:: 节选原文 ::
________________________________________

山东第7届省赛 G Triple Nim 找规律

Triple Nim

Time Limit: 2000MS Memory limit: 65536K

题目描述

Alice and Bob are always playing all kinds of Nim games and Alice always goes first. Here is the rule of Nim game:

    There are some distinct heaps of stones. On each turn, two players should remove at least one stone from just one heap. Two player will remove stone one after another. The player who remove the last stone of the last heap will win.

    Alice always wins and Bob is very unhappy. So he decides to make a game which Alice will never win. He begins a game called “Triple Nim”, which is the Nim game with three heaps of stones. He’s good at Nim game but bad as math. With exactly N stones, how many ways can he finish his target? Both Alice and Bob will play optimally.

输入

 Multiple test cases. The first line contains an integer T (T <= 100000), indicating the number of test case. Each case contains one line, an integer N (3 <= N <= 1000000000) indicating the number of stones Bob have.

________________________________________

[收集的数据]

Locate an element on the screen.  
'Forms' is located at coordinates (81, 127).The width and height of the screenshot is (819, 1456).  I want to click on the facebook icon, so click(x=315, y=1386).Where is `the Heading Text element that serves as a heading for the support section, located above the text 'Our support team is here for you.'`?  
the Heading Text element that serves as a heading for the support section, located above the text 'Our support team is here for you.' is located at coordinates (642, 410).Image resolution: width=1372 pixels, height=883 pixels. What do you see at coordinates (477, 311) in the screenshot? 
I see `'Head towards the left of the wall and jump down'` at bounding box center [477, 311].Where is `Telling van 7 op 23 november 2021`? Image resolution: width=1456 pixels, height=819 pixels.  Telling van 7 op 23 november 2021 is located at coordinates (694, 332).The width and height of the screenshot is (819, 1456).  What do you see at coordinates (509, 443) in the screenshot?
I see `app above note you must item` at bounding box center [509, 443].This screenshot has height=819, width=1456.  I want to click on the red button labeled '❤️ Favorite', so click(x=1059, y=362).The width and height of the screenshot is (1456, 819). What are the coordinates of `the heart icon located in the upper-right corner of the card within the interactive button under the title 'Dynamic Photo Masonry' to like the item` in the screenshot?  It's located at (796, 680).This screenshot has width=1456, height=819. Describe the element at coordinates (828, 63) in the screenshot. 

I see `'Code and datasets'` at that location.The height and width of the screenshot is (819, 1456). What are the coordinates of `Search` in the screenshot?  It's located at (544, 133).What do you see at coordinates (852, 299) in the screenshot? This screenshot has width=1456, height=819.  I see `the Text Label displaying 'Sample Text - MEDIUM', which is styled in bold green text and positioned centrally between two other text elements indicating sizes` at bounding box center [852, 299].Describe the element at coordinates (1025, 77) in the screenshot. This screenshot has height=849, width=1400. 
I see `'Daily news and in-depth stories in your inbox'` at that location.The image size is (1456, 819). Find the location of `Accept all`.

________________________________________

:: 理解检测 ::
A – 根据节选原文，Bob 发明的“Triple Nim”是有几堆石子的 Nim 游戏？
B – 修改节选原文：写出从“Alice always wins”到“stones Bob have.”的这一段，并把其中的“Bob”替换为“Carol”。

:: 练习答案 ::
A – 三堆石子。

B –
Alice always wins and Carol is very unhappy. So he decides to make a game which Alice will never win. He begins a game called “Triple Nim”, which is the Nim game with three heaps of stones. He’s good at Nim game but bad as math. With exactly N stones, how many ways can he finish his target? Both Alice and Carol will play optimally.

输入

 Multiple test cases. The first line contains an integer T (T <= 100000), indicating the number of test case. Each case contains one line, an integer N (3 <= N <= 1000000000) indicating the number of stones Carol have.